In the neural models, we have input layer of neurons (i.e. nodes) and output layer. In between we may have nothing, i.e. direct connection between input and output, or we may have hidden layers. The input layer could map to perceptual senses whilst the output layer often maps to behavioral actions. There have been attempts to model emotions and feelings using neural nets. Thinking about this concept in which feelings are entered through senses (i.e. input layer), emotions calculated in the hidden layers, and behavior produced as output layer values. The input and output layers struck me to be very similar to conscious observation of the environment and conscious actions within the environment; but unconscious or subconscious analysis of perceived information may relay on emotions which could be extended to what I may call perceptual emotions.
Perceptual emotions would include sets of emotions related to self-image (i.e. what do we think of ourselves), to others who are consciously being observed (i.e. what do we think of other people and objects in the environment), and so on. These perceptual emotions reside in the hidden layers of our neural composition forming the basis of our subconscious and deriving our cognitive processes such as memorization and thinking. These perceptual emotions often manifest themselves in the form of beliefs, which greatly influence our reasoning and actions and very difficult to change. In fact changing one’s beliefs may mount to changing their persona and individualistic print.
Can we conclude from this that consciousness is the pure sensing of surrounding and behavior, including sensory errors, while subconsciousness is the individualistic perceptual emotional model of that sensing with its all memorization implications? If we agree with this conclusion, one may derive that animals must have conscious and machines could have conscious but neither of them necessarily have or could have subconscious. Personally, I agree with the first part of the conclusion but doubt the second part especially with living entities. My guts feeling is that they must have some form of subconscious.

• [Written task]: Rewrite everything in the passage on neural networks and emotions from "Can we conclude" down to "form of subconscious.", swapping "conclusion" for "inference".

• [Provided data]:
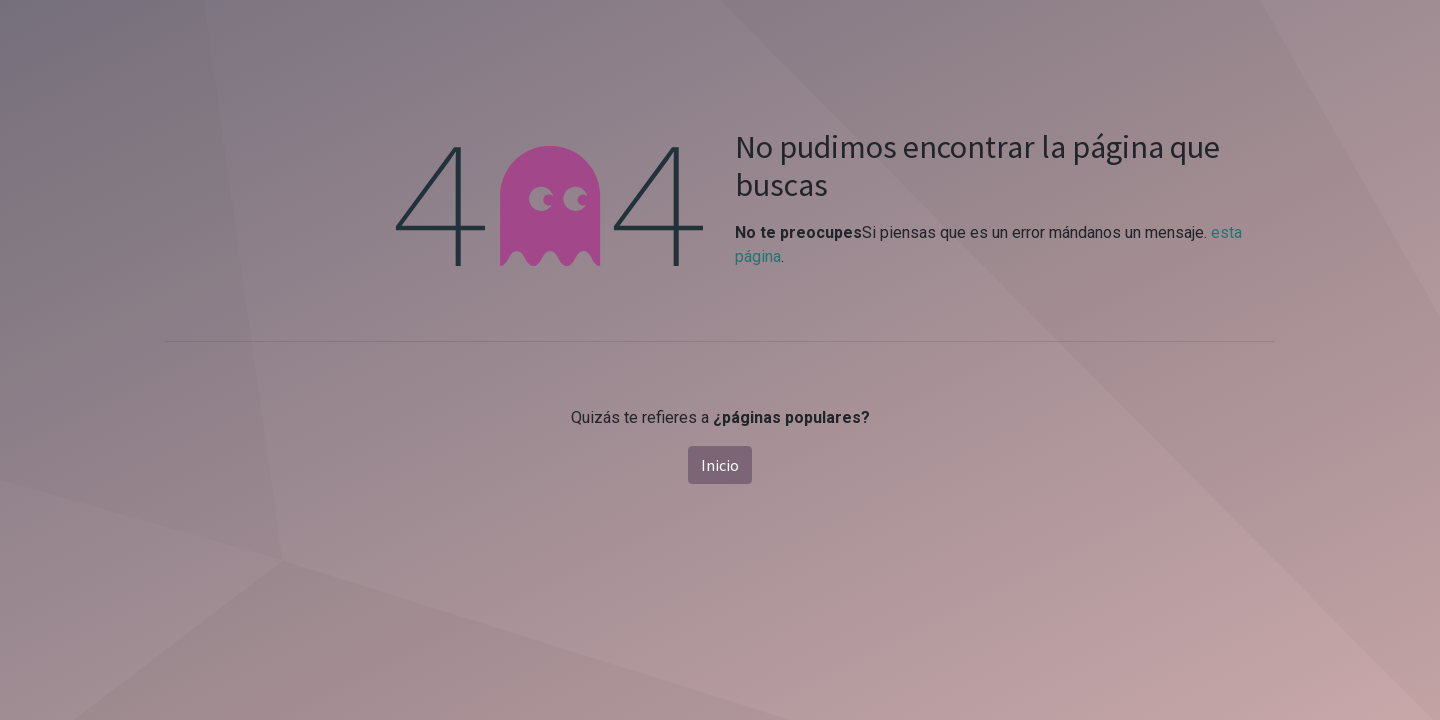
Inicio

• [Output of the task]:
Can we conclude from this that consciousness is the pure sensing of surrounding and behavior, including sensory errors, while subconsciousness is the individualistic perceptual emotional model of that sensing with its all memorization implications? If we agree with this inference, one may derive that animals must have conscious and machines could have conscious but neither of them necessarily have or could have subconscious. Personally, I agree with the first part of the inference but doubt the second part especially with living entities. My guts feeling is that they must have some form of subconscious.